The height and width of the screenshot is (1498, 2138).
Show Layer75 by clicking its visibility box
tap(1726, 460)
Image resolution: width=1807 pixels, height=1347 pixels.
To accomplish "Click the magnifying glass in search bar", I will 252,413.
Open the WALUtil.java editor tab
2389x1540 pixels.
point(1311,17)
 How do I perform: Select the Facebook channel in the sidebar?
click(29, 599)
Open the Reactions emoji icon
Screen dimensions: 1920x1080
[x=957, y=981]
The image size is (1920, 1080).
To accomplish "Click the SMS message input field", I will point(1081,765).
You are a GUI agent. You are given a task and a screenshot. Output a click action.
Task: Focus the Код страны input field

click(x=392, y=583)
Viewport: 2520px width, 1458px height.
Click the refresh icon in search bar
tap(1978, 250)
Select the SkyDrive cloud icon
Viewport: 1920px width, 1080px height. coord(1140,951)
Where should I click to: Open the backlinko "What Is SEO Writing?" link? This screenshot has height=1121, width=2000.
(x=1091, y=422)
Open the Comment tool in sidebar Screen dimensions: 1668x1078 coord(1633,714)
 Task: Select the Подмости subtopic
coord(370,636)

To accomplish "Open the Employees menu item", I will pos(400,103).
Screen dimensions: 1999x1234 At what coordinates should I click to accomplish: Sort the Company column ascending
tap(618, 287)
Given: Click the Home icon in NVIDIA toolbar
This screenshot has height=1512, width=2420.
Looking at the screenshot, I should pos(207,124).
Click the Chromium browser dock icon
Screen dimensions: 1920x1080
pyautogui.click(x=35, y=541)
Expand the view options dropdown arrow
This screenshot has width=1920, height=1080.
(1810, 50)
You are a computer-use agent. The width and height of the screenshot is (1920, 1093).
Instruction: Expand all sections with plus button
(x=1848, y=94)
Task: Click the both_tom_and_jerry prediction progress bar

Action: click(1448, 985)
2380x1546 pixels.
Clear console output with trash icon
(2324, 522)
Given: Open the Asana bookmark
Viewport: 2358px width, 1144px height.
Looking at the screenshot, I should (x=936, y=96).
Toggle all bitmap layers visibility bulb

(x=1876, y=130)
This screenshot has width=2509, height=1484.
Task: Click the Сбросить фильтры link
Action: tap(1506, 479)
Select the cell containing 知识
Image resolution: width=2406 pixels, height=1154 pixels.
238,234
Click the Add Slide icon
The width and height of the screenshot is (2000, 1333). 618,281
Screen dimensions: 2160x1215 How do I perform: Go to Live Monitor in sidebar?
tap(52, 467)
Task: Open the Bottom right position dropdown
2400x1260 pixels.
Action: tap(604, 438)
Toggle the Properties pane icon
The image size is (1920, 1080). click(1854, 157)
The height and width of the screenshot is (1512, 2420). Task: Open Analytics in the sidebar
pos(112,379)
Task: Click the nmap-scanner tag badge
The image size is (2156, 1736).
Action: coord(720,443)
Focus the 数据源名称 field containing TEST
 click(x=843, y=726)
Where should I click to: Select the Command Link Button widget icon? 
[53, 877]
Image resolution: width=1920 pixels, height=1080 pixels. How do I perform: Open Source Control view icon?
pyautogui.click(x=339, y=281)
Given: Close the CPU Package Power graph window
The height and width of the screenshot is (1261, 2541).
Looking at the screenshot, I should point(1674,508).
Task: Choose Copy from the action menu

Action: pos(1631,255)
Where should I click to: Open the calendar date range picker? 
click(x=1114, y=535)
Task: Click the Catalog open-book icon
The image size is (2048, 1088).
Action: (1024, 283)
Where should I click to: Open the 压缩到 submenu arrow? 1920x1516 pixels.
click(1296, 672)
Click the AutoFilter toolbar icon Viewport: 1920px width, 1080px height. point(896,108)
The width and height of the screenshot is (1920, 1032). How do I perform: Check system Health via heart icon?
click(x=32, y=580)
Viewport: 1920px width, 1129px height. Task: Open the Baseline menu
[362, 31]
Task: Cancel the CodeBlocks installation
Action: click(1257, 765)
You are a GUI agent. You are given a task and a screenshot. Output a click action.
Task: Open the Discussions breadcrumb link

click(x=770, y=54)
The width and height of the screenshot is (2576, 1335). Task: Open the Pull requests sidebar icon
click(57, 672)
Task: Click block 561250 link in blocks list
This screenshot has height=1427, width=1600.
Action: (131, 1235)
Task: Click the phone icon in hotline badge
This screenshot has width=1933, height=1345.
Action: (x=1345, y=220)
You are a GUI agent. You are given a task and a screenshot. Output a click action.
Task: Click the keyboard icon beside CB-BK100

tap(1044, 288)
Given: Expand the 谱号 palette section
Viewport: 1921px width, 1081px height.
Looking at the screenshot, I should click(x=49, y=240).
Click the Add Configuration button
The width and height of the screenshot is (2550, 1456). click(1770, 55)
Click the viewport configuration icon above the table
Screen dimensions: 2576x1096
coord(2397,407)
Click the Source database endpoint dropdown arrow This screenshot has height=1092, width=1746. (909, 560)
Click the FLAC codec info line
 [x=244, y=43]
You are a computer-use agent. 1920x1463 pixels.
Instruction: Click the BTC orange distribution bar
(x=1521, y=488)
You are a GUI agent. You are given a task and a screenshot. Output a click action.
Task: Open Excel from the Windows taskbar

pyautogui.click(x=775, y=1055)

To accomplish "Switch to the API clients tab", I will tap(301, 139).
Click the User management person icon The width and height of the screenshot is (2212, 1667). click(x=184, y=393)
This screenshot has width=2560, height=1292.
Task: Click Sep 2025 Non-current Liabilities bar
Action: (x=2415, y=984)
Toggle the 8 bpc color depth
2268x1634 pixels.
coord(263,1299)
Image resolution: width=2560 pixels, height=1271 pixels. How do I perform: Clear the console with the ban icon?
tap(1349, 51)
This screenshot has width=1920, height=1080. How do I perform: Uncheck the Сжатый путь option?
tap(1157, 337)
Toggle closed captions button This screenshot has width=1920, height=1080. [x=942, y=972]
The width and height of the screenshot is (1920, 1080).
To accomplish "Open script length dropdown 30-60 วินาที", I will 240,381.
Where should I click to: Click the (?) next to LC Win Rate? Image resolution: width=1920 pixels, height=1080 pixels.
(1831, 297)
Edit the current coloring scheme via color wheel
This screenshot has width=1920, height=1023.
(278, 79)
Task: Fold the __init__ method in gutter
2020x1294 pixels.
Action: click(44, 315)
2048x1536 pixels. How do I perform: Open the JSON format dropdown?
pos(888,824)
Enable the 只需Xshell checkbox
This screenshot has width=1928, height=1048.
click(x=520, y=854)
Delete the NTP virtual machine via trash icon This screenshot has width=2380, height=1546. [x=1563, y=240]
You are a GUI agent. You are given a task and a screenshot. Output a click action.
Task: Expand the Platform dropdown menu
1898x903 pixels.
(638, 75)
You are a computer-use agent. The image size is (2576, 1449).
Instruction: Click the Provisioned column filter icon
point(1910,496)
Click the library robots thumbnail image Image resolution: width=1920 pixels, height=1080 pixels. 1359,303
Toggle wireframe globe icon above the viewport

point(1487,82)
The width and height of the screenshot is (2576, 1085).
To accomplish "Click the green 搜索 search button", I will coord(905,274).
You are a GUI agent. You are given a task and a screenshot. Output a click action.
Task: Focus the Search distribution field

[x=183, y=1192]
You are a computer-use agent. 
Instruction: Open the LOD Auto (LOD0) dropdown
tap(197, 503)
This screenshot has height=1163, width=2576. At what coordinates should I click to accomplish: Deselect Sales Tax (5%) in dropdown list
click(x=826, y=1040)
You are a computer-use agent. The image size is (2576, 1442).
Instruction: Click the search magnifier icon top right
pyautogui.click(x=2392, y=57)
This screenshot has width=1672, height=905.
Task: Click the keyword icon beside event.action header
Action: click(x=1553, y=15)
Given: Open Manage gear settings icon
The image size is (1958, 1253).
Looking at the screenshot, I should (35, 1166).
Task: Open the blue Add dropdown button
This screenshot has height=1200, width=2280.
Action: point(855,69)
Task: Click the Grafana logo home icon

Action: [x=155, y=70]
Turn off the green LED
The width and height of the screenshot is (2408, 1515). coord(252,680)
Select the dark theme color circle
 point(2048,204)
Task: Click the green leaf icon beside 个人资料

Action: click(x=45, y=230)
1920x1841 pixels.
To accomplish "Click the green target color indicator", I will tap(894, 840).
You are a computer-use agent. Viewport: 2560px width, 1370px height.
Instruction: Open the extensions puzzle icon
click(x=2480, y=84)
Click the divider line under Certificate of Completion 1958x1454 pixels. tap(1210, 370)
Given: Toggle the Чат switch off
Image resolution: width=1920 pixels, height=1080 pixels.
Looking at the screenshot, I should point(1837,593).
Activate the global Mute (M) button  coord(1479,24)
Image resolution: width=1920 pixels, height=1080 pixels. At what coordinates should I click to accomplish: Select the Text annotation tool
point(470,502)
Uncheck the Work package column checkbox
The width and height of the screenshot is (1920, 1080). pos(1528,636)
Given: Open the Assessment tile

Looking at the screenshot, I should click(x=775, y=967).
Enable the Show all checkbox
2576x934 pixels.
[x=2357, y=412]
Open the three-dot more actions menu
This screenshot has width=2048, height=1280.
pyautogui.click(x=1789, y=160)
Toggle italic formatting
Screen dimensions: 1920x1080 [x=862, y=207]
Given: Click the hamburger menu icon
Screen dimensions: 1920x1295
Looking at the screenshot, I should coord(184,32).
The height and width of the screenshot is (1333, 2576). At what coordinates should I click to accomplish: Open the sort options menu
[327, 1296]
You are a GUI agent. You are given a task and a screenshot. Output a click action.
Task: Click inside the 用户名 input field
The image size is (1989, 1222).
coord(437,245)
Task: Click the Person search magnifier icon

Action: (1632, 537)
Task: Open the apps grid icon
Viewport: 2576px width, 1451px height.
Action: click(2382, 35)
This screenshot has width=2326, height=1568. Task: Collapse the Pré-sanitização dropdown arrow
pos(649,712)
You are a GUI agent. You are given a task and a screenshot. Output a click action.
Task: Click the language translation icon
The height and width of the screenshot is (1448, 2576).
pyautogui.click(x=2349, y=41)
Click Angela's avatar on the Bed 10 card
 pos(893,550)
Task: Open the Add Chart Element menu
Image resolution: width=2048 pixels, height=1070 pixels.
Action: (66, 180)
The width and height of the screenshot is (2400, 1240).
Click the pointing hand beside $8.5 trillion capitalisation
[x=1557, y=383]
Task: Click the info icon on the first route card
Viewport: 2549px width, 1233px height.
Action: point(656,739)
────────────────────────────────────────
Exercise>
Tell how many lines in the data include the string "Enable". Reply with the number and no other text.

Written response>
2